BUILDING WORLD CLASS OPS TEAMS by Charity Majors (@mipsytipsy)
Charity Majors started the second day with her energetic and passionate talk about bootstrapping the ops team, highlighting the main problems and solutions.
- First, you need to know and differentiate if you actually need an ops team. It does not necessarily has to be a new person in the company. And if you get an ops person it does not necessarily mean that developers are off the hook.
- Operations engineering is a very specialized skill set. It is not someone to do all the stuff that you do not want to.
- You need an ops team if you have hard operational problems: extreme reliability, extreme scalability, extreme security requirements, solving operational problems for the whole Internet. If you need an ops team- congratulations! You are doing something right.
- Regarding the hiring process, you want a unicorn – everybody does! But you cannot have one, you need to settle and sacrifice some expectations. Team building is like Jenga – need to find the pieces that fit. People have potential, but it is always a risk.
- “Devops” means that all share responsibility – developers and operations.
- Big company is more of a safety net, a startup – it all ends with you. You need people with different skillset for them, one will thrive in a gig corporation, another will not.
- When hiring, do not hire for the lack of weaknesses.
- Screen for learned helplessness. Startups cannot afford this.
- How to spot a bad ops engineer? – tweaking indefinitely, adding complexity, won’t admit that does not know things, disconnected from customer experience.
- How to lose good ops people? – Give all responsibility and no authority, stick them with all the tedious work, blameful attitude, no interesting operational problems.
Treat your people well.
Having people who want to work for you is a superpower.
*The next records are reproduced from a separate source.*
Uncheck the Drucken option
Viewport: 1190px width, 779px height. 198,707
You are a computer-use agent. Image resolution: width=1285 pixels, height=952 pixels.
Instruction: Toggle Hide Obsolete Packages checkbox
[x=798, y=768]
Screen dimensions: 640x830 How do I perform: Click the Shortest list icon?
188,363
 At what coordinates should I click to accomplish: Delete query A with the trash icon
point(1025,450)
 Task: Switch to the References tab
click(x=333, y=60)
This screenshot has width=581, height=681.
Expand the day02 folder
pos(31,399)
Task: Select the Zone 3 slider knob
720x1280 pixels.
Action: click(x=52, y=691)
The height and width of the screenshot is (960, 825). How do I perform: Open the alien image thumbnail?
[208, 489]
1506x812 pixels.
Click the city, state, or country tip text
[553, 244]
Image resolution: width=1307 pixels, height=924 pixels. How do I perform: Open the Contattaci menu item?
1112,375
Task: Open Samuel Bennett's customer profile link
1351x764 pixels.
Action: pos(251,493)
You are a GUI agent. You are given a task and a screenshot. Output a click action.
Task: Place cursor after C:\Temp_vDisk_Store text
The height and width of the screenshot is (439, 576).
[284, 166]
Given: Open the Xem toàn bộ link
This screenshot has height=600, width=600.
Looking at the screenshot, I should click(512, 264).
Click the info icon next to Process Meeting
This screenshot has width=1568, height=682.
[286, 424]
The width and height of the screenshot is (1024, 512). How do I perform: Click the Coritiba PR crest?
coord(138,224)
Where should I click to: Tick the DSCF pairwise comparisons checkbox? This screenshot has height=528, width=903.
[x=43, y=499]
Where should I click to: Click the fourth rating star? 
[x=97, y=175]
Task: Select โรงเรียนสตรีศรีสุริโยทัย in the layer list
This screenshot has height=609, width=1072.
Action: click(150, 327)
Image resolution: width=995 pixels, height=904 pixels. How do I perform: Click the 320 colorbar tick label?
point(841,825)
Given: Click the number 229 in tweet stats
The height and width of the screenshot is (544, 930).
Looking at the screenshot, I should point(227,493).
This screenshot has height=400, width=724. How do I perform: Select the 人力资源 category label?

HUMAN OPS – SCALING TEAMS AND HANDLING INCIDENTS by David Mytton (@davidmytton)
David Mytton talked about the perfect procedure to handle the incidents with real life examples.
- Cost of uptime is a capital expenditure.
- 100% uptime is impossible. You have to expect and prepare for the problems.
- When dealing with incidents, there are three stages: Prepare, Respond, Postmortem.
- Engineers should be able to solve most of the issues. if they cannot – devops team is the backup.
- Having a good checklist is essential. It avoids complexity, stress and fatigue (lessens the human error), removes the “Ego” (tendency to “wing it”, winging it is not good enough).
- The key is to have backup options – when one system is down, you need to have clear protocol and everybody aware which other system to use to, for example, communicate.
- Key credentials: making sure everybody has access and their own login.
- Understand disaster recovery.
- War Games – simulate the situation and have everybody in the team to solve it.
- After getting an alert:
- Load the response checklist
- Log into ops War Room (no non-essential info in the chat room)
- Log into JIRA
- Begin investigation
- Understand why the issue happened and make sure it does not happen again.
Log absolutely everything.
Have a backup option for your backup option.
EMPHATICALLY EMPATHETIC by Emma Jane Hogbin Westby (@emmajanehw)
The talk by Emma Jane Hogbin Westby was aimed at making the best out of team collaboration by using empathy to connect with each other.
- Empathy is a skill that can be practiced.
- Empathy and Sympathy are not the same thing.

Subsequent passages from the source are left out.